Сердитый дежурный, на ее счастье, уже сменился к тому моменту, когда Таня снова появилась в райвоенкомате, раскрасневшаяся от торопливости, а новый сказал, что капитана Званцева нет и когда будет — никому не известно. Может, через час, а может, и к вечеру. Таня потопталась по коридору, вздыхая и поглядывая на часы, и тоже устроилась на лестнице, подстелив газету.

Люди, сидевшие вокруг нее, дымили махоркой, обсуждали фронтовые новости, говорили о карточках и о пайках. Наверху, за одной из дверей коридора, разболтанно щелкала пишущая машинка и кто-то кричал по телефону: «Алё, алё!»; внизу у выхода на улицу стоял часовой в кепке, с подсумками поверх пиджака, — красная повязка на рукаве и очень длинная винтовка с примкнутым штыком делали его похожим на красногвардейца из «Истории гражданской войны в СССР»; еще недавно при всем богатстве своей фантазии Таня и во сне не смогла бы представить себя в такой обстановке.

…Через несколько дней всякая другая обстановка вообще перестанет для нее существовать. Она будет все время находиться среди бойцов, делать что велят, есть что дадут и спать где укажут. Она не будет принадлежать самой себе — ни днем, ни ночью, ни во время сна, ни во время занятий. Наверное, это будет очень трудно. Но неважно, главное — сознавать, что ты теперь делаешь то же, что и Сережа, что и Дядясаша…

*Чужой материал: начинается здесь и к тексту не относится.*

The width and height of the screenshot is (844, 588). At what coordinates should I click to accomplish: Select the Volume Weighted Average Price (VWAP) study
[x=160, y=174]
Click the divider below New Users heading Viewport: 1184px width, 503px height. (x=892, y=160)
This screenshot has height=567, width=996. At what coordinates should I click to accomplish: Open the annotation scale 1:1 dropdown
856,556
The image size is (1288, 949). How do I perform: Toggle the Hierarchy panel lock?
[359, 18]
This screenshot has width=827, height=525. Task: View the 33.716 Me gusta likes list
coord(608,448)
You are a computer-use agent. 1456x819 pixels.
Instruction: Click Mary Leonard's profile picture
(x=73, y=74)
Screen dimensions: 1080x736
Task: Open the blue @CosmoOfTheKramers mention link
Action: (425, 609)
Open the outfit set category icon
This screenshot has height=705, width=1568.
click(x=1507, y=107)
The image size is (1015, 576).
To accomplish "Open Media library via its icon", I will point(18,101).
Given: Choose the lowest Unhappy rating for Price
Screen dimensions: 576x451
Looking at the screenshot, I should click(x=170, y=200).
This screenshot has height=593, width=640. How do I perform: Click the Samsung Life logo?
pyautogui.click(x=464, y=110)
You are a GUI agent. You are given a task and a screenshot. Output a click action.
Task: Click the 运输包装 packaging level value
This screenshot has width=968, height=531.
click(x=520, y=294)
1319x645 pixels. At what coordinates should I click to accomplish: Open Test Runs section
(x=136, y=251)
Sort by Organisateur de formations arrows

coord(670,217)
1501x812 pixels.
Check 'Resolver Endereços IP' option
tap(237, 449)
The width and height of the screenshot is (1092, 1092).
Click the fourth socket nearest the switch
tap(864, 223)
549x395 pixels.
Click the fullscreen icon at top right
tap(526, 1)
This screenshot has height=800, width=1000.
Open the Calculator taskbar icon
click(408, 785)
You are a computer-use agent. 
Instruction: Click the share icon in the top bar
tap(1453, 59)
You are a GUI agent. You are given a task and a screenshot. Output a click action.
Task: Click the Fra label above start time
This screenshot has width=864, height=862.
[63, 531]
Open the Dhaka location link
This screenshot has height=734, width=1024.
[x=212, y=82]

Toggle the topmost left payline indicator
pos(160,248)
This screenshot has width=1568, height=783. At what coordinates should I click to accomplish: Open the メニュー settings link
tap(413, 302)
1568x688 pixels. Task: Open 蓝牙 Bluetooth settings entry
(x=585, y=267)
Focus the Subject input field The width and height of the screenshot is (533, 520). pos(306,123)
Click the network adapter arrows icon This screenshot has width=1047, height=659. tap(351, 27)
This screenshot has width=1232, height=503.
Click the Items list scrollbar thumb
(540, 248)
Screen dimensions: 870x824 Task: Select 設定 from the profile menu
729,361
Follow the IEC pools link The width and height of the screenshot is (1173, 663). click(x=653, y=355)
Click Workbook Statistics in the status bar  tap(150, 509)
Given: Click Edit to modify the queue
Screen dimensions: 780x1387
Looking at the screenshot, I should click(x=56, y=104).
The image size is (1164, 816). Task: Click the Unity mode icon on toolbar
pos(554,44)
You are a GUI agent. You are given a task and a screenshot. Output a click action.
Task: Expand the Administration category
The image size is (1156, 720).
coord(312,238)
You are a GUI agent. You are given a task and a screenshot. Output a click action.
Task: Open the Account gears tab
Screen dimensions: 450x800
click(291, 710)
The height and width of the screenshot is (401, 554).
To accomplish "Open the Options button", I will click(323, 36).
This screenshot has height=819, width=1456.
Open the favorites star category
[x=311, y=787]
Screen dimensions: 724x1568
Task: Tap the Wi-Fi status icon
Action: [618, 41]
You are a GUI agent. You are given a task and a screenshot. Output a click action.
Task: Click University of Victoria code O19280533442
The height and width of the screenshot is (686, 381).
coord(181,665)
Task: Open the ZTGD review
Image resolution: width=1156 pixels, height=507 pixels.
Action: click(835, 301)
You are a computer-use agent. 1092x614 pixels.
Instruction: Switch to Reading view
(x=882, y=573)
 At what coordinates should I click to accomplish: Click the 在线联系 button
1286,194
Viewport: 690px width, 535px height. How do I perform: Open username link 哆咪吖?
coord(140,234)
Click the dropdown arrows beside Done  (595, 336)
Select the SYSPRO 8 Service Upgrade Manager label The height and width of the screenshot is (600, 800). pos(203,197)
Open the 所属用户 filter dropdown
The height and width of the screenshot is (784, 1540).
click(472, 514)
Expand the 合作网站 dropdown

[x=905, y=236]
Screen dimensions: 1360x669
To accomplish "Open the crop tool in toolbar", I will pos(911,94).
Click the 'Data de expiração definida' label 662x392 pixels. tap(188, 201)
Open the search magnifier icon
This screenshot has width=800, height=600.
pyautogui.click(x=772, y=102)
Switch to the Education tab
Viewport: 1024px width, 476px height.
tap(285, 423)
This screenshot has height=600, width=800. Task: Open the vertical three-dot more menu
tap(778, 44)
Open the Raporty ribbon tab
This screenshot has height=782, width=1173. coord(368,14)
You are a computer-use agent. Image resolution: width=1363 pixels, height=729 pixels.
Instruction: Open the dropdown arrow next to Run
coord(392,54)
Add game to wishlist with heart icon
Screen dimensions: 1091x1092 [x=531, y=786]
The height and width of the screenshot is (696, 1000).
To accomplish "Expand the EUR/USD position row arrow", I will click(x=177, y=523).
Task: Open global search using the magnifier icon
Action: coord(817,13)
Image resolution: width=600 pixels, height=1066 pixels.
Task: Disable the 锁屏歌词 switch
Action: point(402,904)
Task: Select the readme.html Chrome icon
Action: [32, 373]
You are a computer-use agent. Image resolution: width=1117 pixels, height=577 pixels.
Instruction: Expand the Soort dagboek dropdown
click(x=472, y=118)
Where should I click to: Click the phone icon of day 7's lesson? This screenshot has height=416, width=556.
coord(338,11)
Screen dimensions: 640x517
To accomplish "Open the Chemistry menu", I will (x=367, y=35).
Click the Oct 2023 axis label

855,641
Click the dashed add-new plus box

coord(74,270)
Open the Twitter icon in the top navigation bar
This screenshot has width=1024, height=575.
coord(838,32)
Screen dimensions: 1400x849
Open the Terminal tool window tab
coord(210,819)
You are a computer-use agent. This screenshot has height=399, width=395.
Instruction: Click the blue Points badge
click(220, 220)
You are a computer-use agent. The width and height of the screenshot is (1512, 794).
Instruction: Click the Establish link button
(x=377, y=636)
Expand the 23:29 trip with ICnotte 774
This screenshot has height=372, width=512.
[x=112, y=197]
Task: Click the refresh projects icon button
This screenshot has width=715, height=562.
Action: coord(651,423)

В половине второго пришел наконец военком. Едва увидев капитанскую шпалу на петлицах, Таня почему-то сразу решила, что этот маленький сухощавый человек и есть Званцев. «Товарищ военный комиссар!» — закричала она, вскочив со ступеньки, когда капитан был уже в коридоре. Тот обернулся, выразив на лице удивление, Таня подбежала и начала торопливо говорить, расстегивая нагрудный карман блузки, где лежали паспорт и комсомольский билет. «Нет-нет, не нужно. — Капитан остановил ее руку. — Поймите, без направления ЛКСМУ ничего не выйдет, а направление вам не дадут, насколько я знаю. Семнадцать, без военной специальности? Вряд ли. Извините, мне некогда…»

На улице стало тем временем еще жарче — видно, собиралась гроза. Ветер нес колючую пыль, на привокзальной площади стояла вереница автобусов с замазанными мелом стеклами, у подъезда управления милиции толклись группками, переговариваясь по-польски, небритые люди в пестрых спортивных пиджачках и теплых, несмотря на жару, пальто с громадными накладными карманами и преувеличенно прямыми плечами. Провезли самолет, похожий на чудовищную рыбу с круглой стеклянной головой, хвост его лежал в кузове трехтонки, а туловище ехало, подпрыгивая, на торчавших из обрубков крыла низеньких толстых колесах. Облик города был непривычен и дик. Неужели по этой улице бежала она две недели назад, думая о последнем экзамене и покупке сумочки?